▶ Provided data
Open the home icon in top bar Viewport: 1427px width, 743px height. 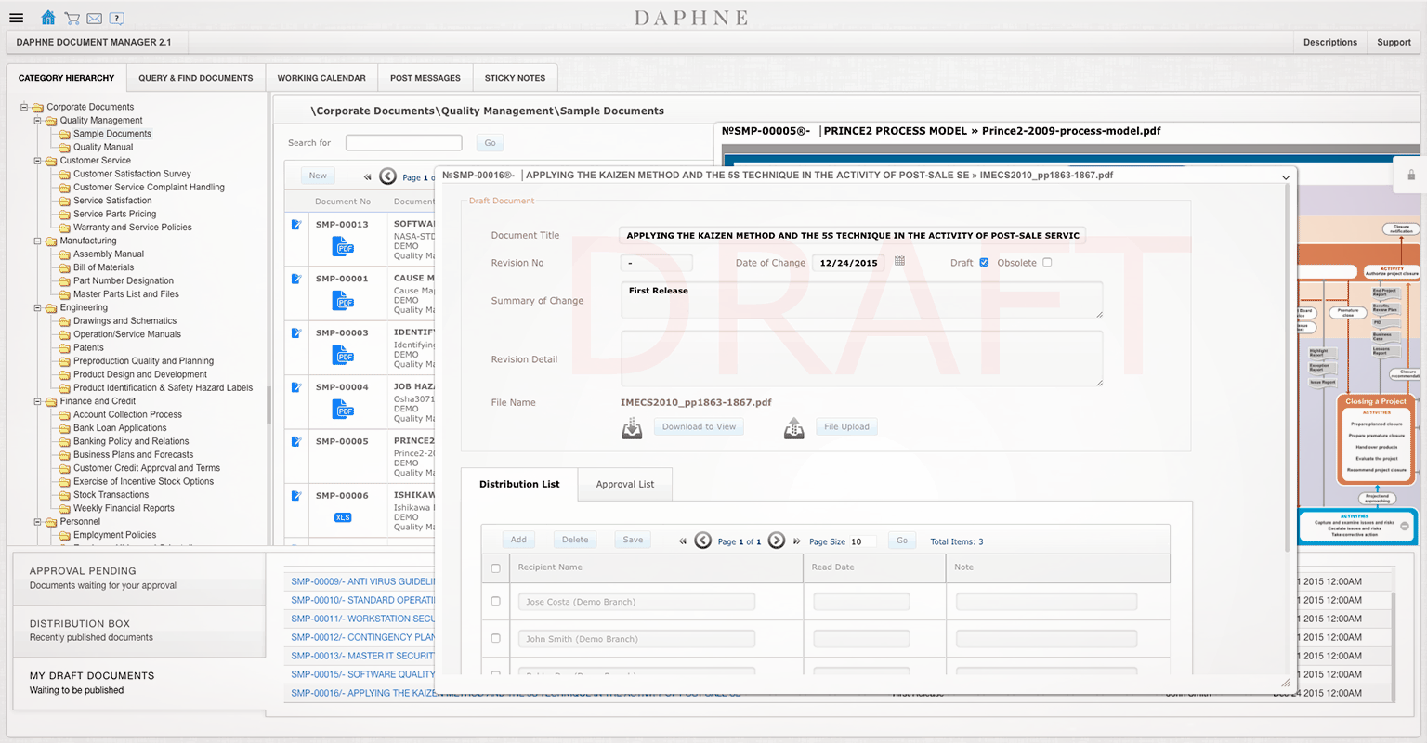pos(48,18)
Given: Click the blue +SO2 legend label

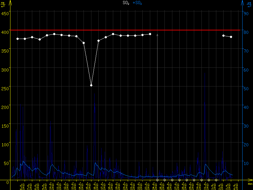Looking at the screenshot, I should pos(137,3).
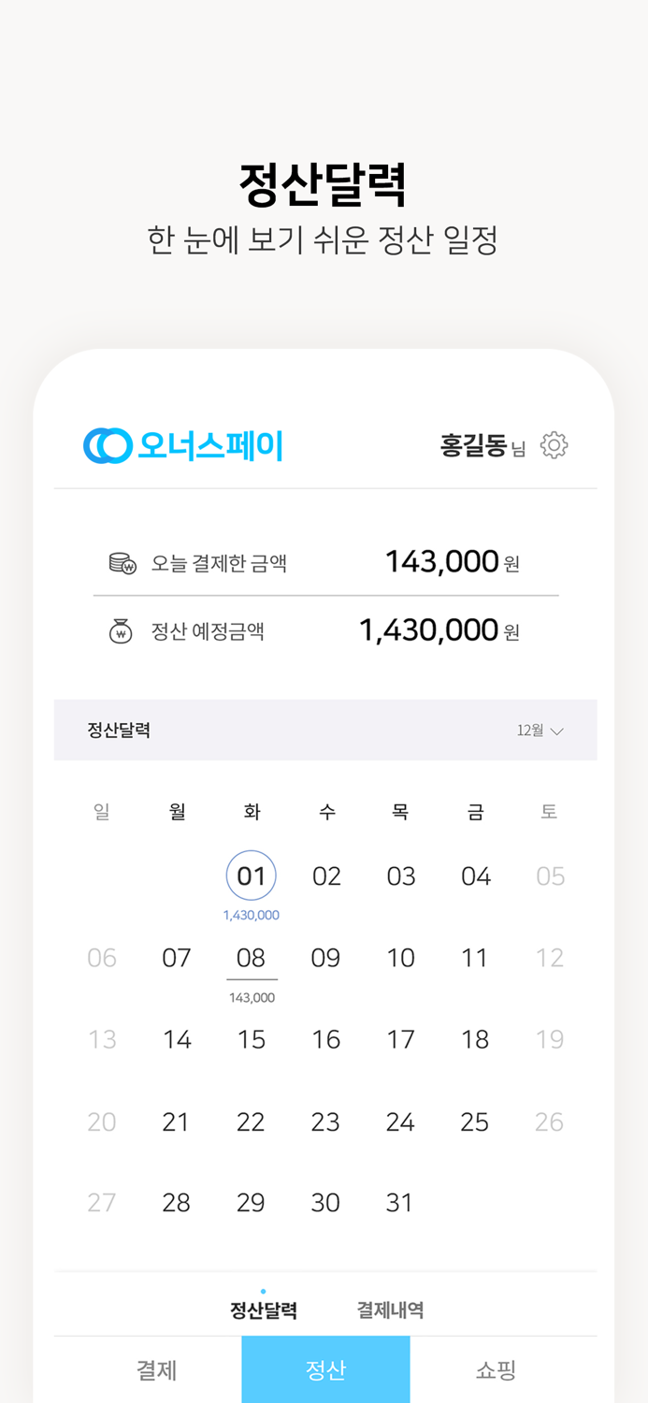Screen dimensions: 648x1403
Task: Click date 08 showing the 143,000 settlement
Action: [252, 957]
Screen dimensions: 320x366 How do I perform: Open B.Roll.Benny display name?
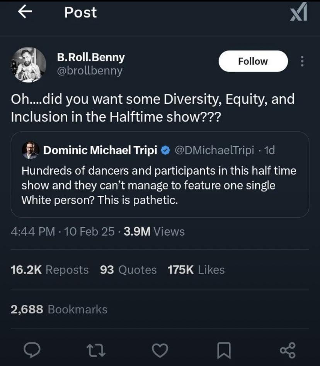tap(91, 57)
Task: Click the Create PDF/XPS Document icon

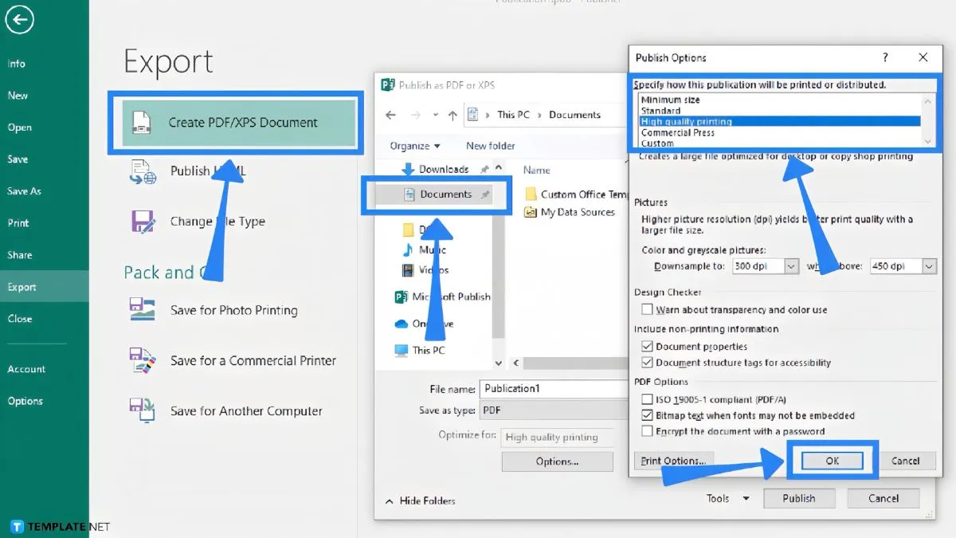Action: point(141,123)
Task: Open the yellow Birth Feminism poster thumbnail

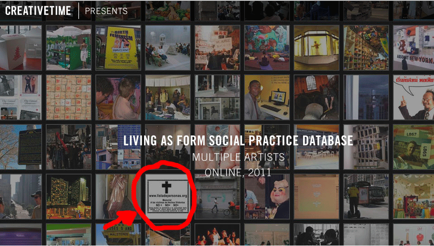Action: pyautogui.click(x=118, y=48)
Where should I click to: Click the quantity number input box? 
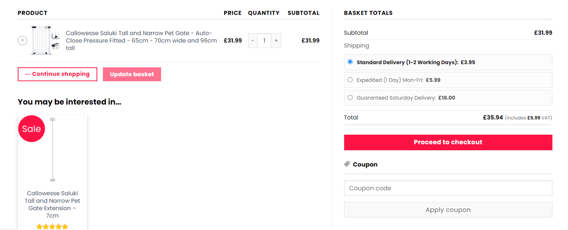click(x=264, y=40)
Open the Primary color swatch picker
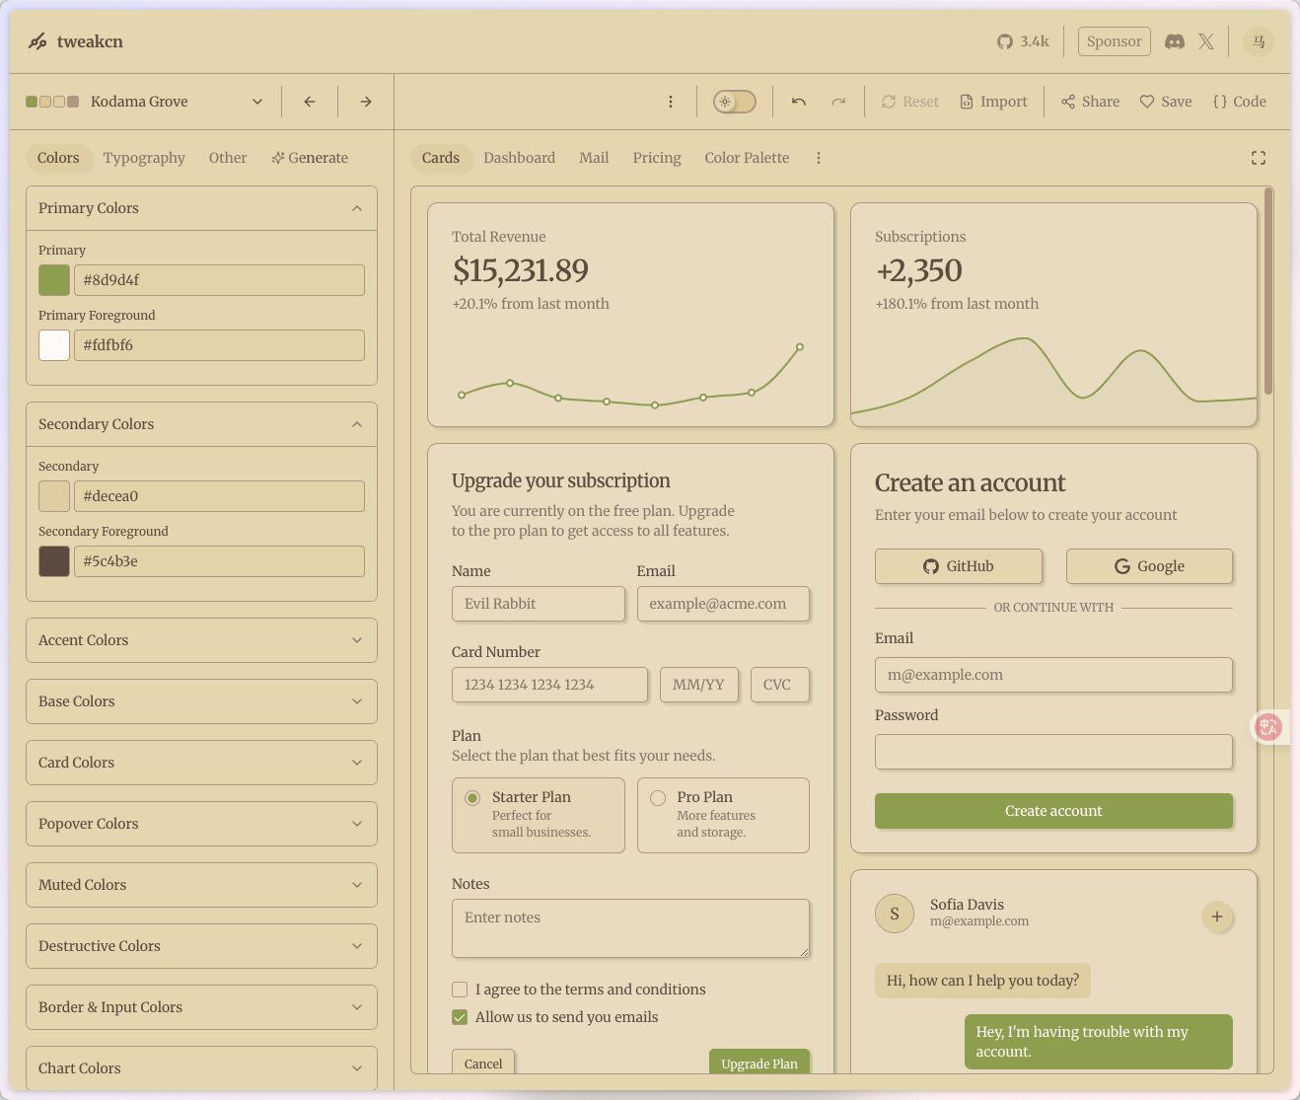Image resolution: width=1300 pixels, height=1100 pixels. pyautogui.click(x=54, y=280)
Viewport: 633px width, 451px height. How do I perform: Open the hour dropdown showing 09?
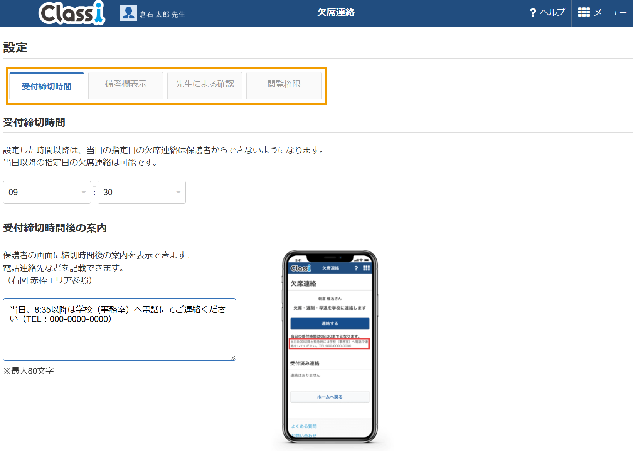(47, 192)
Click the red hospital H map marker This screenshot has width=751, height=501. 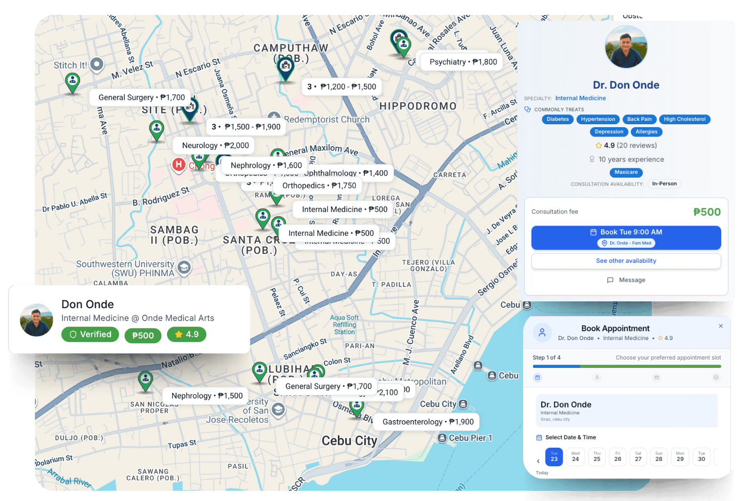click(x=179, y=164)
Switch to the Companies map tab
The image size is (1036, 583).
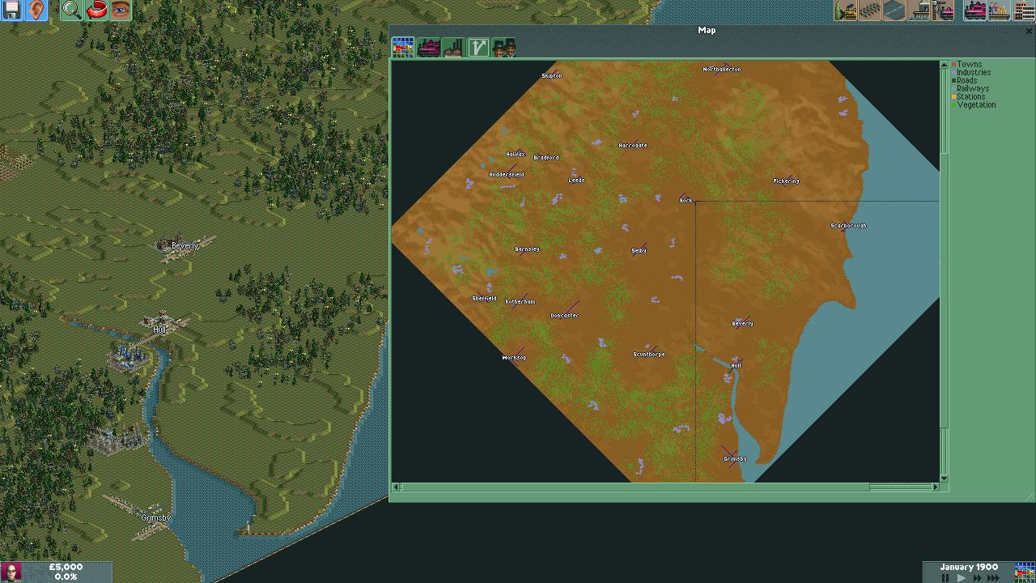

▶ Task goal
With the pictures left out, output the lines from the one containing "Switch to the Companies map tab" through the last line of the records above, exactly as they are.

▶ The answer
Switch to the Companies map tab
The image size is (1036, 583).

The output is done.